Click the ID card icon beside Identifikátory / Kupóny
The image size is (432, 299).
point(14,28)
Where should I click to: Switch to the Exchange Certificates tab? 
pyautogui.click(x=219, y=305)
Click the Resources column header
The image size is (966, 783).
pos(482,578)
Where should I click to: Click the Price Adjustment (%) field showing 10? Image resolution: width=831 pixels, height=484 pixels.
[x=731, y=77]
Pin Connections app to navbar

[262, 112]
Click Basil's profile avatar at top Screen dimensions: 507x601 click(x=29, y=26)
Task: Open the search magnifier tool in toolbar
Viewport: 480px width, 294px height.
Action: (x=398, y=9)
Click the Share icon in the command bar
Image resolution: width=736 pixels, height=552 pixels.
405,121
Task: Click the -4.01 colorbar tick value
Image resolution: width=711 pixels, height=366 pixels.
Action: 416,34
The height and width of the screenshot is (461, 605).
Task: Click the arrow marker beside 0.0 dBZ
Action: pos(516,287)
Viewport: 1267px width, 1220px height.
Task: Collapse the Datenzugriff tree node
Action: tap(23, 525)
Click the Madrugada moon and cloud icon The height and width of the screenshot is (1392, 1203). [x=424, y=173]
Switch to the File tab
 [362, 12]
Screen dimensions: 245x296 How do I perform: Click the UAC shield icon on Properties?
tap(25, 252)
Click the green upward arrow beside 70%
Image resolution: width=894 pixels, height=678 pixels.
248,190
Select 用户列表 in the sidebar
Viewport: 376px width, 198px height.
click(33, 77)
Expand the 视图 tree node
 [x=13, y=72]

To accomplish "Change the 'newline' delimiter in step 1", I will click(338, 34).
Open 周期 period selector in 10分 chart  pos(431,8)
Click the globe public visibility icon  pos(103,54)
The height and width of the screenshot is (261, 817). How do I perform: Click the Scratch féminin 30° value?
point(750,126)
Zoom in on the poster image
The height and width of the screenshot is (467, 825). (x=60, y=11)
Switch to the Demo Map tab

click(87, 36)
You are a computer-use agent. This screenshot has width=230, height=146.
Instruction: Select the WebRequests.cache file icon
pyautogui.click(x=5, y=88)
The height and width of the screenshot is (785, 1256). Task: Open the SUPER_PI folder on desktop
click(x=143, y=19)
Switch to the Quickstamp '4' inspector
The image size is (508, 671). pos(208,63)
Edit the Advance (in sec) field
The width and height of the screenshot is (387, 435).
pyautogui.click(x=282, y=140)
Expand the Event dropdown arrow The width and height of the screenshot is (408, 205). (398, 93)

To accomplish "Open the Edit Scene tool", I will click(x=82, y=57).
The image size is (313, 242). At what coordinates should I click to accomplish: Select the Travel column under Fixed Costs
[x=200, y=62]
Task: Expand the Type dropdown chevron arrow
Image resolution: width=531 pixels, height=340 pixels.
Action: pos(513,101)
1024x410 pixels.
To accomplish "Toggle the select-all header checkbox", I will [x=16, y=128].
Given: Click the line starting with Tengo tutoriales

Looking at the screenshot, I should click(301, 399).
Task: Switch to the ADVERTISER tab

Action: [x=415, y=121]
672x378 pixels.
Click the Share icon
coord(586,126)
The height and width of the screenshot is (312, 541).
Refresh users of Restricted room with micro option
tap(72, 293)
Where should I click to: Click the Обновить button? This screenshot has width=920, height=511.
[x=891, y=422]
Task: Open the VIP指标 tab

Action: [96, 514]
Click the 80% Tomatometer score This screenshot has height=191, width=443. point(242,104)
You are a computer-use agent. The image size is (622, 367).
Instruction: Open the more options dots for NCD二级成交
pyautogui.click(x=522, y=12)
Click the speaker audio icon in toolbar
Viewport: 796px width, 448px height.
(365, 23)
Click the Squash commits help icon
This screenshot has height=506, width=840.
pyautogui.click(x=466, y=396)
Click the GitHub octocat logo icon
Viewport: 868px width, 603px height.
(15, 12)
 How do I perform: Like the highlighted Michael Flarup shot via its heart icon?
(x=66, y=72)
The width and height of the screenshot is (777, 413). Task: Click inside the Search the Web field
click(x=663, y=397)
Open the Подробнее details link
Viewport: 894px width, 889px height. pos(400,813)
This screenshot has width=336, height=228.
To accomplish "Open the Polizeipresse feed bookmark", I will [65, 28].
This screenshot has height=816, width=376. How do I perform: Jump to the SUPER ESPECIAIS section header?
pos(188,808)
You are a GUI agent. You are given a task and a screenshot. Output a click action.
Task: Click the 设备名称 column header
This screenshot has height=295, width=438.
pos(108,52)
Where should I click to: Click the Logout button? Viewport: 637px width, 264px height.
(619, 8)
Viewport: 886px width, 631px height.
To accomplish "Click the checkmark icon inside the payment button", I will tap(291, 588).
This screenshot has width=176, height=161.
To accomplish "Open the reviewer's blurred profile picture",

EXERCISE DETAILS: The response should be an exact copy of every line above.

EXERCISE SOLUTION:
Click the ID card icon beside Identifikátory / Kupóny
The image size is (432, 299).
point(14,28)
Where should I click to: Switch to the Exchange Certificates tab? 
pyautogui.click(x=219, y=305)
Click the Resources column header
The image size is (966, 783).
pos(482,578)
Where should I click to: Click the Price Adjustment (%) field showing 10? Image resolution: width=831 pixels, height=484 pixels.
[x=731, y=77]
Pin Connections app to navbar

[262, 112]
Click Basil's profile avatar at top Screen dimensions: 507x601 click(x=29, y=26)
Task: Open the search magnifier tool in toolbar
Viewport: 480px width, 294px height.
Action: (x=398, y=9)
Click the Share icon in the command bar
Image resolution: width=736 pixels, height=552 pixels.
405,121
Task: Click the -4.01 colorbar tick value
Image resolution: width=711 pixels, height=366 pixels.
Action: 416,34
The height and width of the screenshot is (461, 605).
Task: Click the arrow marker beside 0.0 dBZ
Action: pos(516,287)
Viewport: 1267px width, 1220px height.
Task: Collapse the Datenzugriff tree node
Action: tap(23, 525)
Click the Madrugada moon and cloud icon The height and width of the screenshot is (1392, 1203). [x=424, y=173]
Switch to the File tab
 [362, 12]
Screen dimensions: 245x296 How do I perform: Click the UAC shield icon on Properties?
tap(25, 252)
Click the green upward arrow beside 70%
Image resolution: width=894 pixels, height=678 pixels.
248,190
Select 用户列表 in the sidebar
Viewport: 376px width, 198px height.
click(33, 77)
Expand the 视图 tree node
 [x=13, y=72]

To accomplish "Change the 'newline' delimiter in step 1", I will click(338, 34).
Open 周期 period selector in 10分 chart  pos(431,8)
Click the globe public visibility icon  pos(103,54)
The height and width of the screenshot is (261, 817). How do I perform: Click the Scratch féminin 30° value?
point(750,126)
Zoom in on the poster image
The height and width of the screenshot is (467, 825). (x=60, y=11)
Switch to the Demo Map tab

click(87, 36)
You are a computer-use agent. This screenshot has width=230, height=146.
Instruction: Select the WebRequests.cache file icon
pyautogui.click(x=5, y=88)
The height and width of the screenshot is (785, 1256). Task: Open the SUPER_PI folder on desktop
click(x=143, y=19)
Switch to the Quickstamp '4' inspector
The image size is (508, 671). pos(208,63)
Edit the Advance (in sec) field
The width and height of the screenshot is (387, 435).
pyautogui.click(x=282, y=140)
Expand the Event dropdown arrow The width and height of the screenshot is (408, 205). (398, 93)

To accomplish "Open the Edit Scene tool", I will click(x=82, y=57).
The image size is (313, 242). At what coordinates should I click to accomplish: Select the Travel column under Fixed Costs
[x=200, y=62]
Task: Expand the Type dropdown chevron arrow
Image resolution: width=531 pixels, height=340 pixels.
Action: pos(513,101)
1024x410 pixels.
To accomplish "Toggle the select-all header checkbox", I will [x=16, y=128].
Given: Click the line starting with Tengo tutoriales

Looking at the screenshot, I should click(301, 399).
Task: Switch to the ADVERTISER tab

Action: [x=415, y=121]
672x378 pixels.
Click the Share icon
coord(586,126)
The height and width of the screenshot is (312, 541).
Refresh users of Restricted room with micro option
tap(72, 293)
Where should I click to: Click the Обновить button? This screenshot has width=920, height=511.
[x=891, y=422]
Task: Open the VIP指标 tab

Action: [96, 514]
Click the 80% Tomatometer score This screenshot has height=191, width=443. point(242,104)
You are a computer-use agent. The image size is (622, 367).
Instruction: Open the more options dots for NCD二级成交
pyautogui.click(x=522, y=12)
Click the speaker audio icon in toolbar
Viewport: 796px width, 448px height.
(365, 23)
Click the Squash commits help icon
This screenshot has height=506, width=840.
pyautogui.click(x=466, y=396)
Click the GitHub octocat logo icon
Viewport: 868px width, 603px height.
(15, 12)
 How do I perform: Like the highlighted Michael Flarup shot via its heart icon?
(x=66, y=72)
The width and height of the screenshot is (777, 413). Task: Click inside the Search the Web field
click(x=663, y=397)
Open the Подробнее details link
Viewport: 894px width, 889px height. pos(400,813)
This screenshot has width=336, height=228.
To accomplish "Open the Polizeipresse feed bookmark", I will [65, 28].
This screenshot has height=816, width=376. How do I perform: Jump to the SUPER ESPECIAIS section header?
pos(188,808)
You are a GUI agent. You are given a task and a screenshot. Output a click action.
Task: Click the 设备名称 column header
This screenshot has height=295, width=438.
pos(108,52)
Where should I click to: Click the Logout button? Viewport: 637px width, 264px height.
(619, 8)
Viewport: 886px width, 631px height.
To accomplish "Click the checkmark icon inside the payment button", I will tap(291, 588).
This screenshot has width=176, height=161.
To accomplish "Open the reviewer's blurred profile picture",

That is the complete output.